How Spot Instances Work
Spot Instances use AWS's spare EC2 capacity. When you run Spot, you bid for unused capacity. If AWS needs that capacity back, they give you a 2-minute interruption notice, then terminate or stop your instance. In exchange: 60–90% discount vs on-demand prices.
Spot interruption rates are lower than most engineers assume. The average interruption frequency for most instance types in major regions is 5–10% per month. Graviton instance types (arm64) tend to have the lowest interruption rates because they have separate capacity pools.
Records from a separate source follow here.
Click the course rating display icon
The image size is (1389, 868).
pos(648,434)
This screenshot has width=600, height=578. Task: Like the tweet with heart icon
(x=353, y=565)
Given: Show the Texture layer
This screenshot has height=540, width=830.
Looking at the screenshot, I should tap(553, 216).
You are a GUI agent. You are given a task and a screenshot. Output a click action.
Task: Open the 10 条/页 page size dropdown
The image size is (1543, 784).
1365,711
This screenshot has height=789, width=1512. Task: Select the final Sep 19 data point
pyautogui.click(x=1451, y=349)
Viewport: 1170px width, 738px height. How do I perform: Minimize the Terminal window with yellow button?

Workloads That Work Well on Spot
// good for spot
- CI/CD build pipelines
- Batch data processing (Spark, EMR)
- ML training jobs
- Stateless web tier (behind load balancer)
- Video transcoding
- Game servers (with checkpoint support)
- Selenium test grids
// not suitable
- Primary databases
- Single-instance critical services
- Stateful workloads without checkpointing
- Long-running jobs without restart logic
- Anything requiring guaranteed uptime SLA
Handling Interruptions Gracefully
AWS sends a 2-minute interruption notice via instance metadata and EventBridge. Your application must handle this. The pattern:
For batch jobs: checkpoint progress every 5–10 minutes. For stateless web: rely on your load balancer's connection draining. For Kubernetes: use node termination handler (AWS Node Termination Handler Helm chart).
Architecture Patterns
Pattern 1 — Diversified instance fleet: Never use a single instance type. Request 6–10 instance families simultaneously (m5, m5a, m5n, m4, m6i, r5, etc.). If one pool is interrupted, capacity remains in others.
Pattern 2 — Spot + On-Demand baseline: Run 20–30% of your fleet as on-demand, 70–80% as Spot. The on-demand instances absorb traffic during Spot interruptions. Net savings: 55–70% vs all on-demand.
Mixed Instance Fleet with Auto Scaling
Use price-capacity-optimized allocation strategy — it picks pools with highest Spot availability, reducing interruption risk more than pure lowest-price selection.